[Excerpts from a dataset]
__________________________________________________

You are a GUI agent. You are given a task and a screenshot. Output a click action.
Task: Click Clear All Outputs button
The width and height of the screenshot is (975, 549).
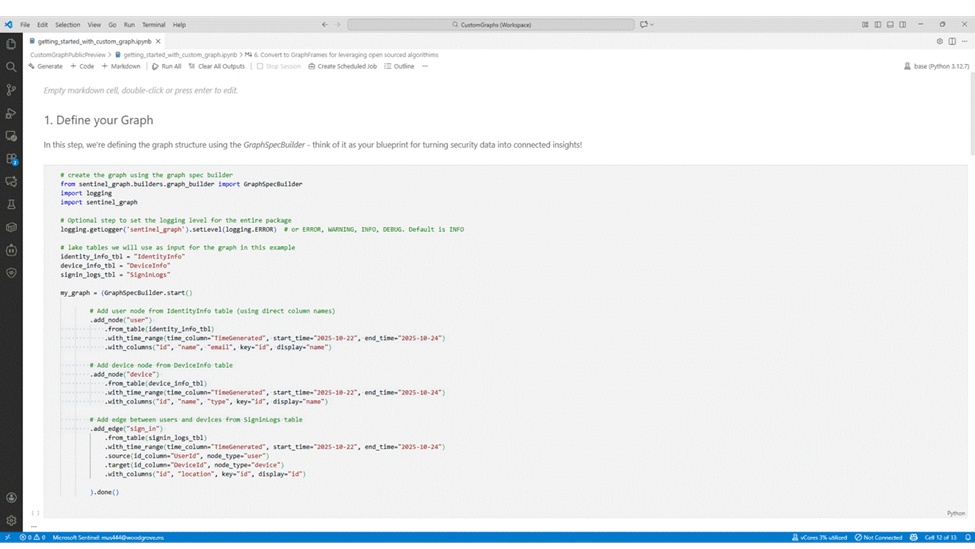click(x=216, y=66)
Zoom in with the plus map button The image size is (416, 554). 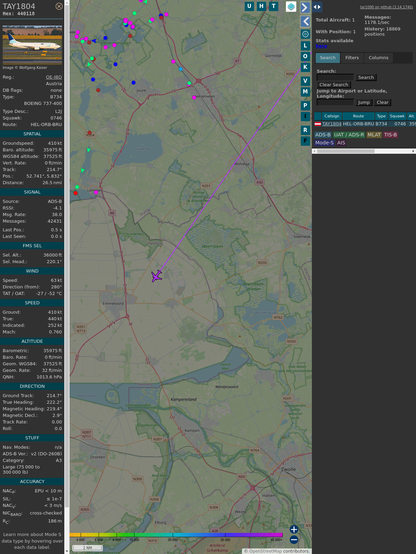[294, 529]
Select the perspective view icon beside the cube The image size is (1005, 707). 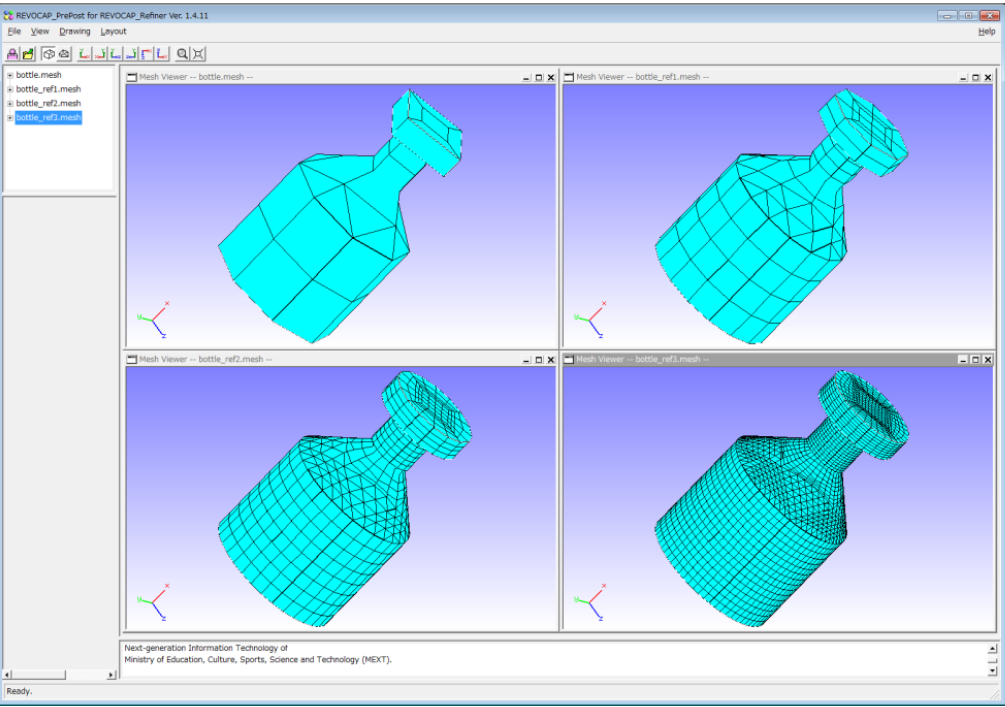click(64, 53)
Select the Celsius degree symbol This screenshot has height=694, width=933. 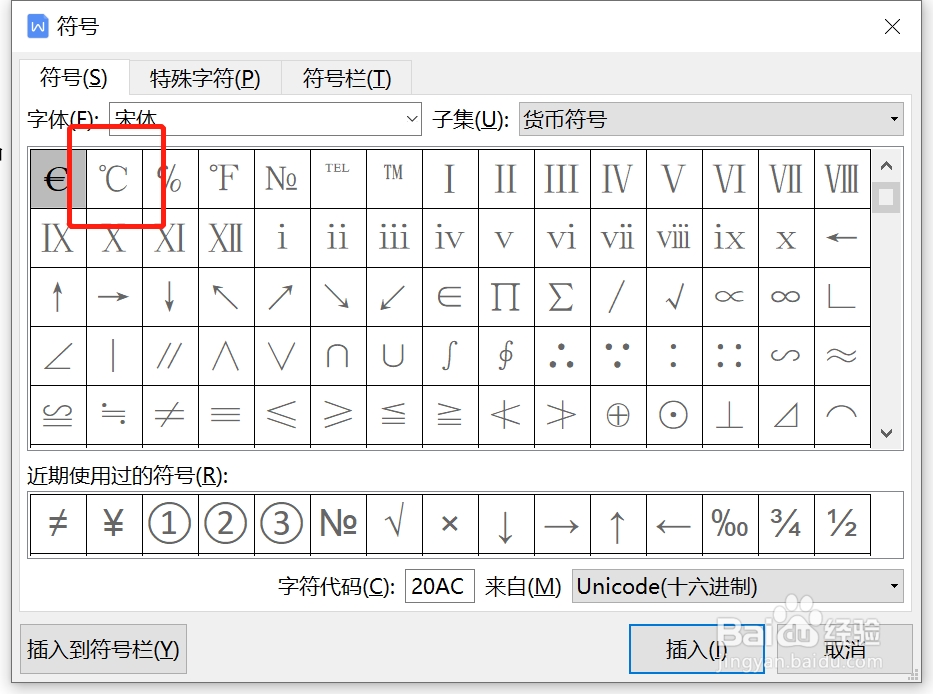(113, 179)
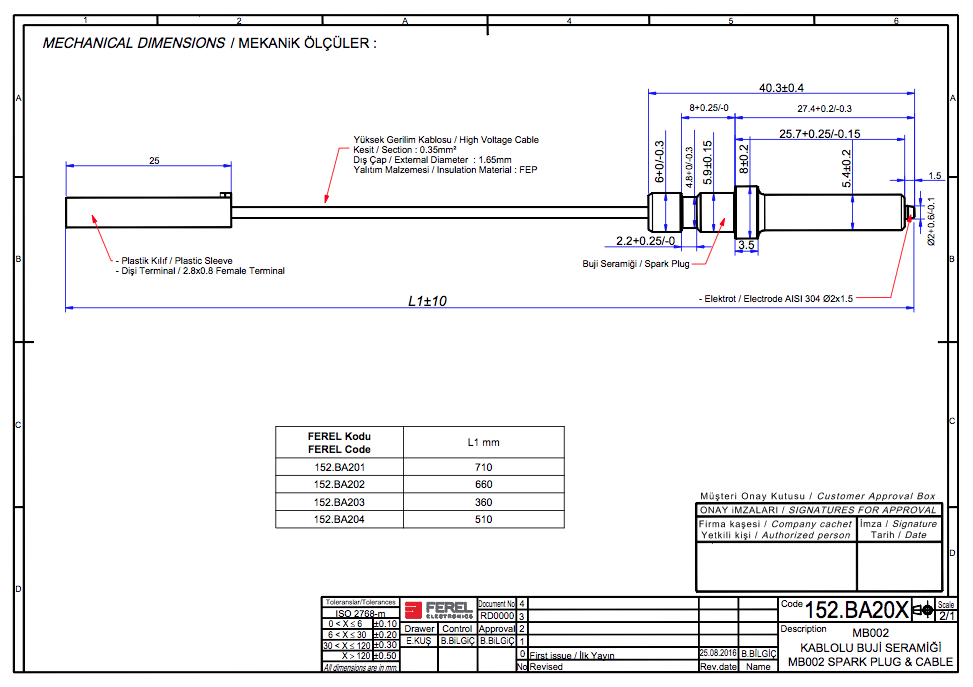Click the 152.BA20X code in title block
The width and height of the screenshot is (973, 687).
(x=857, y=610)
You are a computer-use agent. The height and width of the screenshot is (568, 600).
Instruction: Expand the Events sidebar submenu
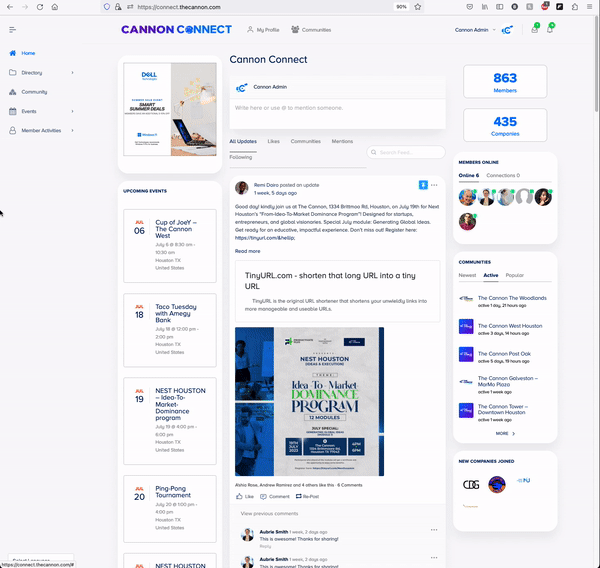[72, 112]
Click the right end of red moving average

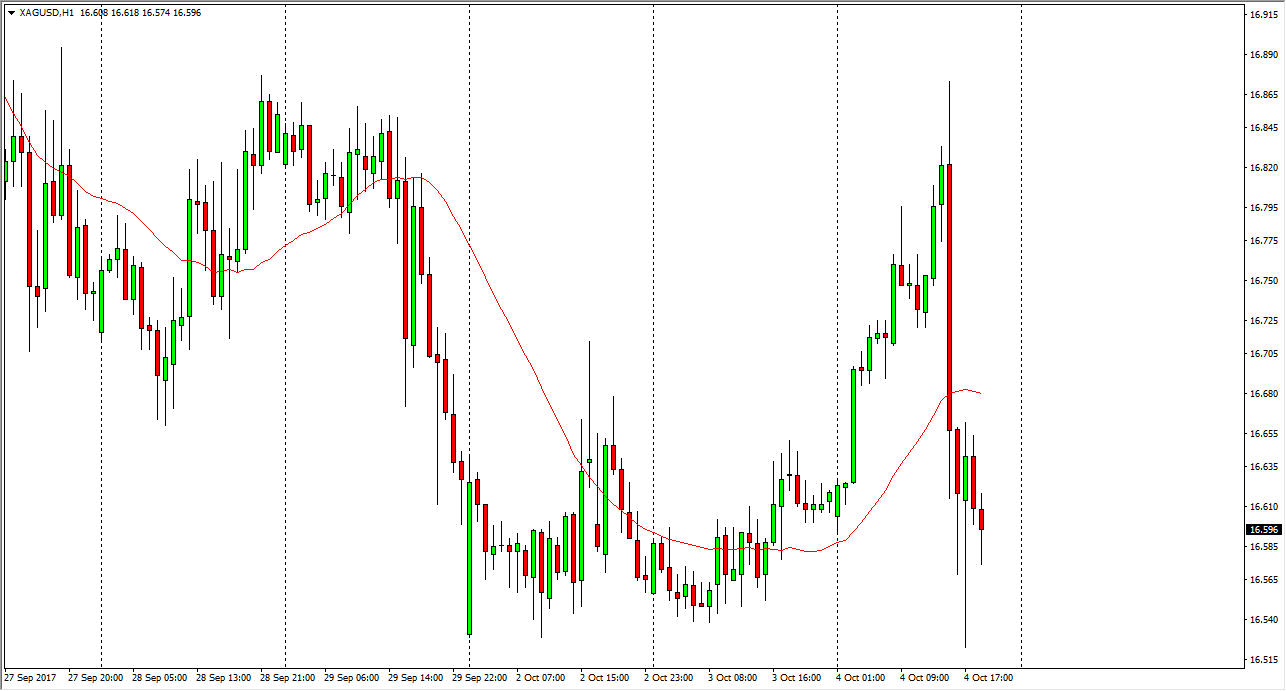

__________________________________________________

Requirement: Starting at the line that contains "Instruction: Expand the", write out every line through the final line of the entries, word for word; skip any pictures.

Written answer:
Instruction: Expand the Events sidebar submenu
[72, 112]
Click the right end of red moving average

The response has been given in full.